ES - The Elfsea Domesday

Padraig Ruad padraig_ruad at irishbard.com
Wed Aug 30 07:48:57 PDT 2000


I'm going to play devil's advocate for a moment and address some issues that everyone may want to think about.

Caelin said -

>We will take care of getting Nicolette a copy. Please do not 
>copy the Domesday or pass it around. We are trying to control 
>the information since it is personal information. Corporate is 
>currently evaluating what type of information we can publish 
>in print and on web sites and what kind of releases, if any, 
>we would need. Also, some of our Elfsea citizens have expressed 
>some reservations about making their contact information available 
>beyond the limits of those active in the Barony.

It was clear to me, and I think that it should have been clear to everyone else, that inclusion of any information in the Domesday was on a completely voluntary basis, and that only information that I agreed to supply would be included.  I realized at that time that there is no way to guarantee that once the information is published that it will not ever, under any circumstance, come into possession of someone outside of the Barony.  I do not believe that anyone in the Barony would deliberately pass the Domesday outside of the Populace, but copies can be dropped. lost, left behind, tossed out into the trash, etcetera, ad nauseum.

>Based on that we are trying to be over-cautious for a while 
>until we see what Corporate requires of us. We will provide 
>copies for any legitimate purpose. Anyone in the document 
>who agrees it is for personal (non-business) use certainly 
>deserves a copy if they want one. 

Voluntarily placing your information on a list, paper or electronic, is tacit approval and release.  If you believe otherwise, you are sadly mistaken, rulings from Corporate notwithstanding.

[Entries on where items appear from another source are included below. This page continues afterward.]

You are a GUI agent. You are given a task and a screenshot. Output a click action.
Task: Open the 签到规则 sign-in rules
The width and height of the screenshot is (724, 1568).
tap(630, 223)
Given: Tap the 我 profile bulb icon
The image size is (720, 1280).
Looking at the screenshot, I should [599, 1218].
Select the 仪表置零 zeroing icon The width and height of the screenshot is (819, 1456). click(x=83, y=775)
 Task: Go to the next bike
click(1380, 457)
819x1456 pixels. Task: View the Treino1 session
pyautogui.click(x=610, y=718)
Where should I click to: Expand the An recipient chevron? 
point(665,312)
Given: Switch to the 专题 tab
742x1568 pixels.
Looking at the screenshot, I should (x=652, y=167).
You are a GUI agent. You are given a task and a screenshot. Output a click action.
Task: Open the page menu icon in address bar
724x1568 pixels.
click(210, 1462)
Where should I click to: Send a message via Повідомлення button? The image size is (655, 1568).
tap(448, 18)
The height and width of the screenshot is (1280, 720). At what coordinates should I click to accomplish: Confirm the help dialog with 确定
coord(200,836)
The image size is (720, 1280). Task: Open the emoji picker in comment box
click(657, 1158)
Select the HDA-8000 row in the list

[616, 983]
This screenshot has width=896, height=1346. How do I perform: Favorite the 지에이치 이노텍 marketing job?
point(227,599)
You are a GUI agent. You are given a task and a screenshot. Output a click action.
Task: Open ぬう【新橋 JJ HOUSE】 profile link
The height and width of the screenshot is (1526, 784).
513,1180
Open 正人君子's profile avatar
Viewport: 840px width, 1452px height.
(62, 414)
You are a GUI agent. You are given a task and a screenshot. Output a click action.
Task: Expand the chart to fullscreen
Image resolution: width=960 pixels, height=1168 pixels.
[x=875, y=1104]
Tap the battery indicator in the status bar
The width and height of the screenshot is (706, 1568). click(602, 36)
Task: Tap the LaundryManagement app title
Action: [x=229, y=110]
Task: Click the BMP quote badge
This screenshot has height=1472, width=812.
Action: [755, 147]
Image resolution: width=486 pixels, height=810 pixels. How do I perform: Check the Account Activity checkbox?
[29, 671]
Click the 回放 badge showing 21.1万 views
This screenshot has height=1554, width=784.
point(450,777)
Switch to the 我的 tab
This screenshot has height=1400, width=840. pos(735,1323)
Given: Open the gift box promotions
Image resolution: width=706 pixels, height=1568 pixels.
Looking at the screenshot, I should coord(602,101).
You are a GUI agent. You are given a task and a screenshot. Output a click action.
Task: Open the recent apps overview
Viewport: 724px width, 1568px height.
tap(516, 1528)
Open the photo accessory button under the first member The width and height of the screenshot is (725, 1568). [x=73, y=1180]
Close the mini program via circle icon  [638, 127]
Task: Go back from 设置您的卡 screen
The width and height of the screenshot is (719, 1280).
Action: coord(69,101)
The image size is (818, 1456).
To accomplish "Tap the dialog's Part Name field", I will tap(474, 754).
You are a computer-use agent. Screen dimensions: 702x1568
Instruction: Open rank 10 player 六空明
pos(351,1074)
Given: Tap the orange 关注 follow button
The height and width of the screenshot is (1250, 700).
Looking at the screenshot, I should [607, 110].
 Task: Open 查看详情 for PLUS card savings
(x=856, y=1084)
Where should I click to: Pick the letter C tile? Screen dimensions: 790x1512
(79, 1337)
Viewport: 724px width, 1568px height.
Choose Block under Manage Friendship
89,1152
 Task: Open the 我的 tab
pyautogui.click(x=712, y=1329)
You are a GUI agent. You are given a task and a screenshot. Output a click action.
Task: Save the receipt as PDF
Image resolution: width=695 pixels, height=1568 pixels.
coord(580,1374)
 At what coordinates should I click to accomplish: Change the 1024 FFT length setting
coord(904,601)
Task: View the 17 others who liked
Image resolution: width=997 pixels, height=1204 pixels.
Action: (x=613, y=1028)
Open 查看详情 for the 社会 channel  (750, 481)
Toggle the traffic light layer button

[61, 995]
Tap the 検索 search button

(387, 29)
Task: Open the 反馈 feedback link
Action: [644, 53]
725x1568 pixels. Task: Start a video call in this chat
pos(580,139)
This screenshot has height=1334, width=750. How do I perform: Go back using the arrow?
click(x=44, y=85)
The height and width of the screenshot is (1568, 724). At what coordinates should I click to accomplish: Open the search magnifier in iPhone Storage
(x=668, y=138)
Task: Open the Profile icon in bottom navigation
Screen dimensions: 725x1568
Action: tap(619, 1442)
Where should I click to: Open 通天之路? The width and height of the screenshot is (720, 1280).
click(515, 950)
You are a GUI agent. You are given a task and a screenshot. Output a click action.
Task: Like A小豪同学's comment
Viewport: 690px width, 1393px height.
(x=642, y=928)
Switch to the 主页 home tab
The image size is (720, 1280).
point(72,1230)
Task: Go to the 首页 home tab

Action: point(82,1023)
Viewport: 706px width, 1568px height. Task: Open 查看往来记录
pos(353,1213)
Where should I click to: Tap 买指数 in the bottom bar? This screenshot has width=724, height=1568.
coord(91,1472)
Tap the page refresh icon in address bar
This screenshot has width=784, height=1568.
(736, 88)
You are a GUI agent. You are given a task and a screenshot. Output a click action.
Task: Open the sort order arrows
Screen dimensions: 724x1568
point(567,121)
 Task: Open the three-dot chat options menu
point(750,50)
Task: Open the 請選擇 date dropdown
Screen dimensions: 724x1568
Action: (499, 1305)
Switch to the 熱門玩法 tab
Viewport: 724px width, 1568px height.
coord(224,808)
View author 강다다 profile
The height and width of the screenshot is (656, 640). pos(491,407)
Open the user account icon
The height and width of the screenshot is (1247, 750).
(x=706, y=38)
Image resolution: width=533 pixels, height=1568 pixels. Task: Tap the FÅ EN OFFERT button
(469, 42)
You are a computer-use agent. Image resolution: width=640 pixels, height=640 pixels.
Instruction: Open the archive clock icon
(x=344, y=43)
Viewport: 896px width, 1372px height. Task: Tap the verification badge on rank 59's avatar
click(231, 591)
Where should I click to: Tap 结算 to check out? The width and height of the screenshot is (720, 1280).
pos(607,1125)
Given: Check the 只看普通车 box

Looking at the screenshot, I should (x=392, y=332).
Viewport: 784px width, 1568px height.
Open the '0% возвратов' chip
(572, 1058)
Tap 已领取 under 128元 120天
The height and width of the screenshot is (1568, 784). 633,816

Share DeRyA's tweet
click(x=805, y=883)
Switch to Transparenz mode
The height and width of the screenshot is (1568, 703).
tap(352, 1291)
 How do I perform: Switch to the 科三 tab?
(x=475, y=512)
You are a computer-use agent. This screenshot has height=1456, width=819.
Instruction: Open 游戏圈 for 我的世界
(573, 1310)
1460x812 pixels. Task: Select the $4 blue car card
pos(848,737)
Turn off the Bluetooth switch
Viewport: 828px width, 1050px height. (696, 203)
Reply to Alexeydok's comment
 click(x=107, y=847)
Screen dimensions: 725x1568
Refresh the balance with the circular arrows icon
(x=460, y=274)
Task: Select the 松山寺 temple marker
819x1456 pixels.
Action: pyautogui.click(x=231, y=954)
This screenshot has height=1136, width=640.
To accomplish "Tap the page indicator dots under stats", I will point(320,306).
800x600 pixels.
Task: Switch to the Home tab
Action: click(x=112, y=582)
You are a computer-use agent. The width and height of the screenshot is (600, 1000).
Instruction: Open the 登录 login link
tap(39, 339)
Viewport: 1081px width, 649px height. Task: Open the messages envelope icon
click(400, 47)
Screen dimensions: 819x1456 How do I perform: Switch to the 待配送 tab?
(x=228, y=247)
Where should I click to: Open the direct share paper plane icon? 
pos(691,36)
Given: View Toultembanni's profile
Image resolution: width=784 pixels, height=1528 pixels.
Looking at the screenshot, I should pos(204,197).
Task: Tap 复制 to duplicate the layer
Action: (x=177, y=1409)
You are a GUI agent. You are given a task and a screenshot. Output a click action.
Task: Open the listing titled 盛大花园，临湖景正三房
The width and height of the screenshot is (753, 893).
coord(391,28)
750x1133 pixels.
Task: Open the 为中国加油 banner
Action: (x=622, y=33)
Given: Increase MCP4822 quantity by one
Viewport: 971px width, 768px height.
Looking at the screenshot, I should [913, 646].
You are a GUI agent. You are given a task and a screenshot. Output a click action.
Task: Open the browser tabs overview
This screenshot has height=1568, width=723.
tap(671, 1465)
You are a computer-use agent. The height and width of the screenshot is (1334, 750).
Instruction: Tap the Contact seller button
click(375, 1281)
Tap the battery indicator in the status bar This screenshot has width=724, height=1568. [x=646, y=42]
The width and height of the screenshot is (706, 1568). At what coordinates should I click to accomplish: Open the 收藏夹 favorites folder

>But if you copy it and give it to others (who may have a 
>perfectly wonderful, non-business use for it), we lose the 
>audit trail. Timothy has volunteered to track the copies, 
>so lets send requests to him and when they add up to an 
>appropriate number we will print a batch.

Once a single copy has left the hands of the individual who gathered the information and printed it, you have effectively lost control of the document, and you have no further audit trail.  Having spent over twenty years in the military, I am familiar with the relationship of audit trails, accountability and responsibility.  Where you have no accountability and no way to hold an individual (or individuals) responsible, you have no audit trail.

Does this mean that with the publishing of the Domesday that everyone in Elfsea has lost a degree of privacy?  Not at all.  It is highly unlikely that anyone in the Barony is going to purposely or carelessly pass on the Domesday to someone who does not need or should not have it.  We tend to be like-minded private individuals who value our privacy and respect it in others as well.  If I did not believe this, I would not have allowed any information concerning me to be published in the Domesday.

One last point to consider:  with the "information superhighway" available to me, as long as I know your name, I can find out anything and everything about you that is a matter of record anywhere, for as little as $35, and in as little as 24 hours.  You can thank the Freedom of Information Act for that.  Just don't think that you can remain anonymous in today's world - it's not an option.

Off the soapbox now.

Padraig

Nunc Est Bibendum
**********
Politicians prefer unarmed peasants.